**Passage to read**
# Washer & Dryer Holiday Fun



## BRIANisMEisWE (Jul 8, 2011)

I was still at work on Friday when I got a call that the clothes washer in my rental was smoking. (I have a strict no-smoking policy for my tenant.)

I called my son and asked him to quickly get the thing unplugged; fortunately, the tenant beat him to it. Naturally, she wants it replaced pronto.

The Amana washer must have been in there at least thirteen years. I figured I'd stay with that brand name, but the one I received did not sound like any washer I'd ever heard. There was no deep pulsing of the motor as it worked the agitator. No, it just made a weak whining sound and barely managed to move the water around.

I had that replaced with a more expensive HE Maytag (yeah, Whirlpool owns them ALL now), which didn't sound much different, but could at least make the water spash a bit.

So, maybe this is the new standard? Washers no longer make the deep pulsing sound I've heard all my life? I know of the push for energy efficiency. Is that why a new washer would sound...weak?

But that's not the end of my story. Our own washer was going bad (due to my wife's tendency to overload it, though she will argue the point to her grave). We thought this would be a good time to replace it (with HE Maytag Bravo series). And since we were replacing the washer, we had to have a new dryer to match it (my wife's will be done, naturally). In anticipation of the delivery, I removed the old appliances. When I was removing the old dryer, I found that there was melted rubber on the prongs of its power cord. Then there was the black, surface-mounted dryer outlet barely held in place by two drywall screws (the others had already ripped free from the drywall). Now, this house was built in 1998, and there should have been an outlet INSIDE the wall--the space was designed for a washer and dryer. I took the outlet apart, and found half the guts had burned up. This would match scorch marks on the back of the dryer. When did this happen? No idea. Could have been years ago, for all I know.

I know enough about wiring to call an electrician. He was out today and installed a new outlet INSIDE the wall. Everything tested out fine.

The moral of the story is to become familiar with your appliances. I had no idea the dryer outlet was jury-rigged, something that could have cost me my house. It's probably a good idea to pull those things away from the walls every year and inspect their connections. Just because you don't see a problem, doesn't mean there isn't one!

Oh, and the new washer and dryer are weird. They are fundamentally different than anything I've ever known. My washer does this spinning thing before it even adds water. Maybe it's adding the detergent? It beeps. It clicks. It locks the lid on me! I feel as though I'm discovering a new, alien technology. Never thought I'd have to read an instruction manual just to wash my clothes!


----------



## jbfan (Jul 1, 2004)

The first night we had our front loader, my wife watched 2 loads of clothes being washed.
Just think, little blinking lights, a little water splashing, and a small whir from the motor kept her attention.

If I knew it was that easy, I would have bought one years ago.

**Objectives**
A) According to the forum thread, how long had the Amana washer been in the rental?
B) Print the part of the forum thread between "I was still" and "spash a bit.", inclusive.
The material after this point is separate from the forum thread.

**Dataset content**
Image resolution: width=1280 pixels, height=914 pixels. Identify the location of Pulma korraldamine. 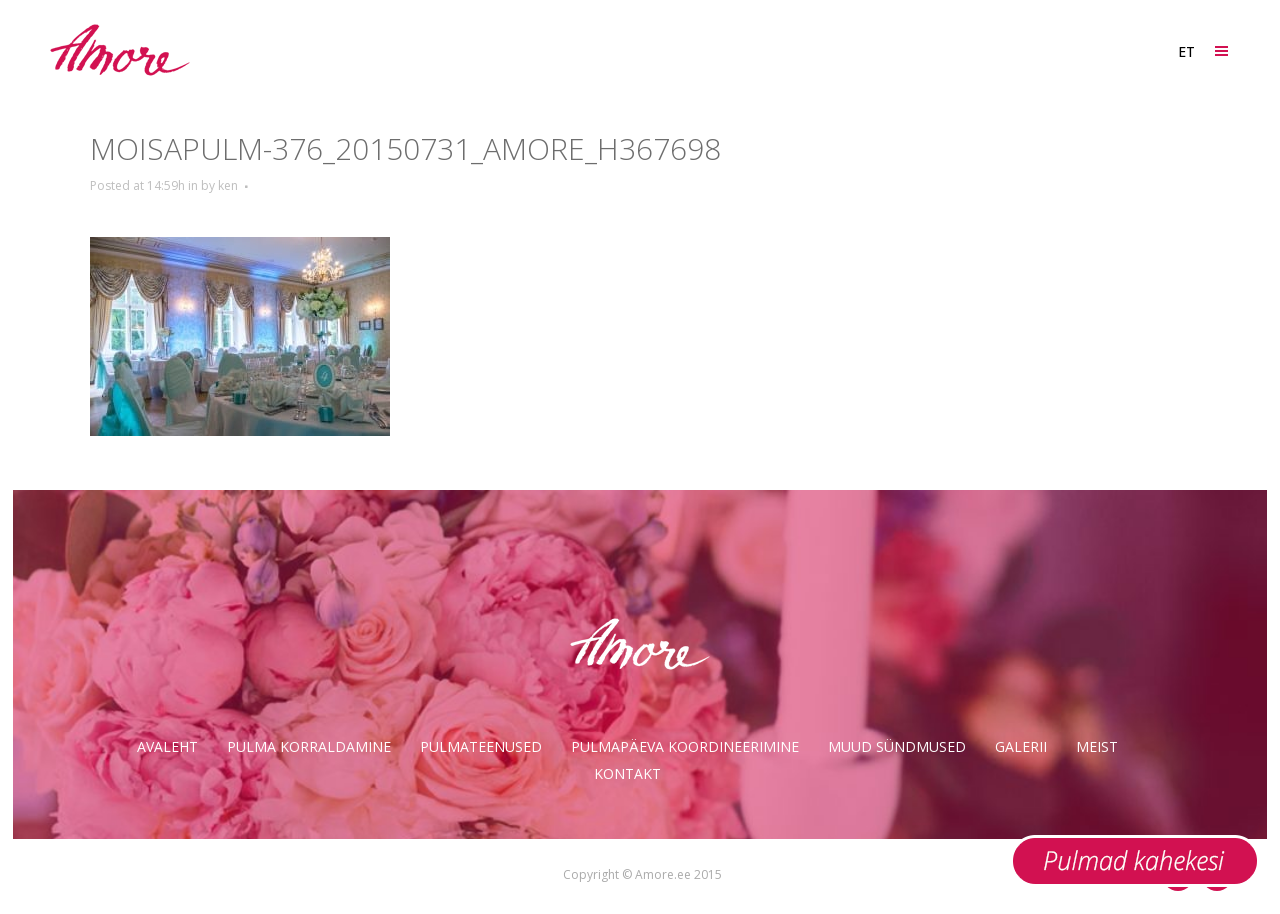
(309, 746).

**Responses to the exercise**
A) At least thirteen years.

B)
I was still at work on Friday when I got a call that the clothes washer in my rental was smoking. (I have a strict no-smoking policy for my tenant.)

I called my son and asked him to quickly get the thing unplugged; fortunately, the tenant beat him to it. Naturally, she wants it replaced pronto.

The Amana washer must have been in there at least thirteen years. I figured I'd stay with that brand name, but the one I received did not sound like any washer I'd ever heard. There was no deep pulsing of the motor as it worked the agitator. No, it just made a weak whining sound and barely managed to move the water around.

I had that replaced with a more expensive HE Maytag (yeah, Whirlpool owns them ALL now), which didn't sound much different, but could at least make the water spash a bit.